> YOUR TASK
Set out every line of the listing below as a numbered list, omitting any blank lines.

————————

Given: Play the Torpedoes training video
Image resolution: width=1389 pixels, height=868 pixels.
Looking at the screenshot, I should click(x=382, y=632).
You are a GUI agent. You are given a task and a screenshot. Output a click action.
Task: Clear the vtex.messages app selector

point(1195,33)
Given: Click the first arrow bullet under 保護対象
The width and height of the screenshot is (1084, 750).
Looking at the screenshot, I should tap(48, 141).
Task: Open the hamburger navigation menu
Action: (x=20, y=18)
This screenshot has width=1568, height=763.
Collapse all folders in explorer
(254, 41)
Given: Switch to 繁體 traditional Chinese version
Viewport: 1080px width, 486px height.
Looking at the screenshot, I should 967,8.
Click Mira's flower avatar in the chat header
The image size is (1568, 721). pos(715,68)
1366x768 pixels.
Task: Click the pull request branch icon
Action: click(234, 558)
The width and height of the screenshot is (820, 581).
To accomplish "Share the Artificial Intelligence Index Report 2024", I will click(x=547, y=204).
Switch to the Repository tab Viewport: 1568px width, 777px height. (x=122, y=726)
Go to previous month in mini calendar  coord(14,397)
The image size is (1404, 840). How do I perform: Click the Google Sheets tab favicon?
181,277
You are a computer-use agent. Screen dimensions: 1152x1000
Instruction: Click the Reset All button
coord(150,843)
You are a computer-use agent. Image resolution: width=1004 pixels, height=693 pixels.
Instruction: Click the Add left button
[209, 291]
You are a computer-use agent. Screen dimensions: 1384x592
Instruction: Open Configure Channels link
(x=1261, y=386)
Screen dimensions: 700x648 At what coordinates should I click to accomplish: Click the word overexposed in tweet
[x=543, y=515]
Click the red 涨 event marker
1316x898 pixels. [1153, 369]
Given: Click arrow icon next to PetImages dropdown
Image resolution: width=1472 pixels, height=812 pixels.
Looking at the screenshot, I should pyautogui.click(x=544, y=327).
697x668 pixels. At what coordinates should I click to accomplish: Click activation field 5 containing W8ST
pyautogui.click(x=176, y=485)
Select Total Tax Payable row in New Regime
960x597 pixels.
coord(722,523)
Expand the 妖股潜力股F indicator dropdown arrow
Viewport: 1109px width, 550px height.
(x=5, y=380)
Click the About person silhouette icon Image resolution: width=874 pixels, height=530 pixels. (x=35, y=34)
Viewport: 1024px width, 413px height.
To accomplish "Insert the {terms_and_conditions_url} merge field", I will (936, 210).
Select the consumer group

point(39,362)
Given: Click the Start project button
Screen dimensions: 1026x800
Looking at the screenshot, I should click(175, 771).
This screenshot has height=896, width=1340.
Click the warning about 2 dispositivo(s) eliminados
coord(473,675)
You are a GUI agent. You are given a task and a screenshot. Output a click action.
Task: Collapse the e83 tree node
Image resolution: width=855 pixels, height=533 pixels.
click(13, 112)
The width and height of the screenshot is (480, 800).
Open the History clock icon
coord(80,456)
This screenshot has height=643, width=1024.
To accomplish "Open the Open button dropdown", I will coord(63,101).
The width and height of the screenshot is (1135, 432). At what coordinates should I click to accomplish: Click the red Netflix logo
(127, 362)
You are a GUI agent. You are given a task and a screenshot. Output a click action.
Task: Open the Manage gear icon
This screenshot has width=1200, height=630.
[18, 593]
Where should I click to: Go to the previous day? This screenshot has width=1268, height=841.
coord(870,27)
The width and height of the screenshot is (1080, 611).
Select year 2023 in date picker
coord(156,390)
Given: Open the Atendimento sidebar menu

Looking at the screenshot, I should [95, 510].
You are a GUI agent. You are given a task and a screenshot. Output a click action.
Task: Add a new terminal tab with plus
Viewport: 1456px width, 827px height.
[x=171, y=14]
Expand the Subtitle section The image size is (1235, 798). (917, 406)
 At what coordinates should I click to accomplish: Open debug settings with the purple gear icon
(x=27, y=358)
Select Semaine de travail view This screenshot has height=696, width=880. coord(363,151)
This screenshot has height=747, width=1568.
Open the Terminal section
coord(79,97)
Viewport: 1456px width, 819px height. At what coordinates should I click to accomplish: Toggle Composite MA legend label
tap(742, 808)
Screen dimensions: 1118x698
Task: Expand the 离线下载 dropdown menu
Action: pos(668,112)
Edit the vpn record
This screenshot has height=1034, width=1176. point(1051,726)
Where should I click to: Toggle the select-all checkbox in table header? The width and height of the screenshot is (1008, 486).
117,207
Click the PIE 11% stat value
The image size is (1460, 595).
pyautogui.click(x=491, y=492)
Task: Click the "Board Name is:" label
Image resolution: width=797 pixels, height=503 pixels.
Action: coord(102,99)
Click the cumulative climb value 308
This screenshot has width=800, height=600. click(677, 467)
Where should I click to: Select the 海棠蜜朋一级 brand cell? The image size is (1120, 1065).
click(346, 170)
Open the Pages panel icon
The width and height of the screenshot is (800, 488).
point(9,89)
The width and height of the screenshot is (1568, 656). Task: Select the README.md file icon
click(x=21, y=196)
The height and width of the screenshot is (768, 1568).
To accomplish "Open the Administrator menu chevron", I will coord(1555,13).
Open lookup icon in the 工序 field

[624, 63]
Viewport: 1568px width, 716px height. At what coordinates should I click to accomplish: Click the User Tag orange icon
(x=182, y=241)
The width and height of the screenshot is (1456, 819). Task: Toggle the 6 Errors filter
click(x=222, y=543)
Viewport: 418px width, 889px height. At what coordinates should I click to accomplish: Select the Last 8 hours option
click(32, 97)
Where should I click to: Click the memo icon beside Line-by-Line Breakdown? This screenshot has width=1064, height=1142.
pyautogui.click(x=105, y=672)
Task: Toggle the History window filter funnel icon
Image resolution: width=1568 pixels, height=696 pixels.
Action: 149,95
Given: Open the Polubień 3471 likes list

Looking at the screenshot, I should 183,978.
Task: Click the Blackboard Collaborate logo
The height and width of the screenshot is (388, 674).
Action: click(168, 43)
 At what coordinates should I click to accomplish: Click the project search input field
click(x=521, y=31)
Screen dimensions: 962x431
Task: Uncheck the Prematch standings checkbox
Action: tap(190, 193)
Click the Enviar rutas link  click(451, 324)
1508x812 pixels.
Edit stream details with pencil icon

————————

> RESULT OF THE TASK
1. Given: Play the Torpedoes training video
2. Image resolution: width=1389 pixels, height=868 pixels.
3. Looking at the screenshot, I should click(x=382, y=632).
4. You are a GUI agent. You are given a task and a screenshot. Output a click action.
5. Task: Clear the vtex.messages app selector
6. point(1195,33)
7. Given: Click the first arrow bullet under 保護対象
8. The width and height of the screenshot is (1084, 750).
9. Looking at the screenshot, I should tap(48, 141).
10. Task: Open the hamburger navigation menu
11. Action: (x=20, y=18)
12. This screenshot has width=1568, height=763.
13. Collapse all folders in explorer
14. (254, 41)
15. Given: Switch to 繁體 traditional Chinese version
16. Viewport: 1080px width, 486px height.
17. Looking at the screenshot, I should 967,8.
18. Click Mira's flower avatar in the chat header
19. The image size is (1568, 721). pos(715,68)
20. 1366x768 pixels.
21. Task: Click the pull request branch icon
22. Action: click(234, 558)
23. The width and height of the screenshot is (820, 581).
24. To accomplish "Share the Artificial Intelligence Index Report 2024", I will click(x=547, y=204).
25. Switch to the Repository tab Viewport: 1568px width, 777px height. (x=122, y=726)
26. Go to previous month in mini calendar  coord(14,397)
27. The image size is (1404, 840). How do I perform: Click the Google Sheets tab favicon?
28. 181,277
29. You are a computer-use agent. Screen dimensions: 1152x1000
30. Instruction: Click the Reset All button
31. coord(150,843)
32. You are a computer-use agent. Image resolution: width=1004 pixels, height=693 pixels.
33. Instruction: Click the Add left button
34. [209, 291]
35. You are a computer-use agent. Screen dimensions: 1384x592
36. Instruction: Open Configure Channels link
37. (x=1261, y=386)
38. Screen dimensions: 700x648 At what coordinates should I click to accomplish: Click the word overexposed in tweet
39. [x=543, y=515]
40. Click the red 涨 event marker
41. 1316x898 pixels. [1153, 369]
42. Given: Click arrow icon next to PetImages dropdown
43. Image resolution: width=1472 pixels, height=812 pixels.
44. Looking at the screenshot, I should pyautogui.click(x=544, y=327).
45. 697x668 pixels. At what coordinates should I click to accomplish: Click activation field 5 containing W8ST
46. pyautogui.click(x=176, y=485)
47. Select Total Tax Payable row in New Regime
48. 960x597 pixels.
49. coord(722,523)
50. Expand the 妖股潜力股F indicator dropdown arrow
51. Viewport: 1109px width, 550px height.
52. (x=5, y=380)
53. Click the About person silhouette icon Image resolution: width=874 pixels, height=530 pixels. (x=35, y=34)
54. Viewport: 1024px width, 413px height.
55. To accomplish "Insert the {terms_and_conditions_url} merge field", I will (936, 210).
56. Select the consumer group
57. point(39,362)
58. Given: Click the Start project button
59. Screen dimensions: 1026x800
60. Looking at the screenshot, I should click(175, 771).
61. This screenshot has height=896, width=1340.
62. Click the warning about 2 dispositivo(s) eliminados
63. coord(473,675)
64. You are a GUI agent. You are given a task and a screenshot. Output a click action.
65. Task: Collapse the e83 tree node
66. Image resolution: width=855 pixels, height=533 pixels.
67. click(13, 112)
68. The width and height of the screenshot is (480, 800).
69. Open the History clock icon
70. coord(80,456)
71. This screenshot has height=643, width=1024.
72. To accomplish "Open the Open button dropdown", I will coord(63,101).
73. The width and height of the screenshot is (1135, 432). At what coordinates should I click to accomplish: Click the red Netflix logo
74. (127, 362)
75. You are a GUI agent. You are given a task and a screenshot. Output a click action.
76. Task: Open the Manage gear icon
77. This screenshot has width=1200, height=630.
78. [18, 593]
79. Where should I click to: Go to the previous day? This screenshot has width=1268, height=841.
80. coord(870,27)
81. The width and height of the screenshot is (1080, 611).
82. Select year 2023 in date picker
83. coord(156,390)
84. Given: Open the Atendimento sidebar menu
85. Looking at the screenshot, I should [95, 510].
86. You are a GUI agent. You are given a task and a screenshot. Output a click action.
87. Task: Add a new terminal tab with plus
88. Viewport: 1456px width, 827px height.
89. [x=171, y=14]
90. Expand the Subtitle section The image size is (1235, 798). (917, 406)
91.  At what coordinates should I click to accomplish: Open debug settings with the purple gear icon
92. (x=27, y=358)
93. Select Semaine de travail view This screenshot has height=696, width=880. coord(363,151)
94. This screenshot has height=747, width=1568.
95. Open the Terminal section
96. coord(79,97)
97. Viewport: 1456px width, 819px height. At what coordinates should I click to accomplish: Toggle Composite MA legend label
98. tap(742, 808)
99. Screen dimensions: 1118x698
100. Task: Expand the 离线下载 dropdown menu
101. Action: pos(668,112)
102. Edit the vpn record
103. This screenshot has height=1034, width=1176. point(1051,726)
104. Where should I click to: Toggle the select-all checkbox in table header? The width and height of the screenshot is (1008, 486).
105. 117,207
106. Click the PIE 11% stat value
107. The image size is (1460, 595).
108. pyautogui.click(x=491, y=492)
109. Task: Click the "Board Name is:" label
110. Image resolution: width=797 pixels, height=503 pixels.
111. Action: coord(102,99)
112. Click the cumulative climb value 308
113. This screenshot has width=800, height=600. click(677, 467)
114. Where should I click to: Select the 海棠蜜朋一级 brand cell? The image size is (1120, 1065).
115. click(346, 170)
116. Open the Pages panel icon
117. The width and height of the screenshot is (800, 488).
118. point(9,89)
119. The width and height of the screenshot is (1568, 656). Task: Select the README.md file icon
120. click(x=21, y=196)
121. The height and width of the screenshot is (768, 1568).
122. To accomplish "Open the Administrator menu chevron", I will coord(1555,13).
123. Open lookup icon in the 工序 field
124. [624, 63]
125. Viewport: 1568px width, 716px height. At what coordinates should I click to accomplish: Click the User Tag orange icon
126. (x=182, y=241)
127. The width and height of the screenshot is (1456, 819). Task: Toggle the 6 Errors filter
128. click(x=222, y=543)
129. Viewport: 418px width, 889px height. At what coordinates should I click to accomplish: Select the Last 8 hours option
130. click(32, 97)
131. Where should I click to: Click the memo icon beside Line-by-Line Breakdown? This screenshot has width=1064, height=1142.
132. pyautogui.click(x=105, y=672)
133. Task: Toggle the History window filter funnel icon
134. Image resolution: width=1568 pixels, height=696 pixels.
135. Action: 149,95
136. Given: Open the Polubień 3471 likes list
137. Looking at the screenshot, I should 183,978.
138. Task: Click the Blackboard Collaborate logo
139. The height and width of the screenshot is (388, 674).
140. Action: click(168, 43)
141.  At what coordinates should I click to accomplish: Click the project search input field
142. click(x=521, y=31)
143. Screen dimensions: 962x431
144. Task: Uncheck the Prematch standings checkbox
145. Action: tap(190, 193)
146. Click the Enviar rutas link  click(451, 324)
147. 1508x812 pixels.
148. Edit stream details with pencil icon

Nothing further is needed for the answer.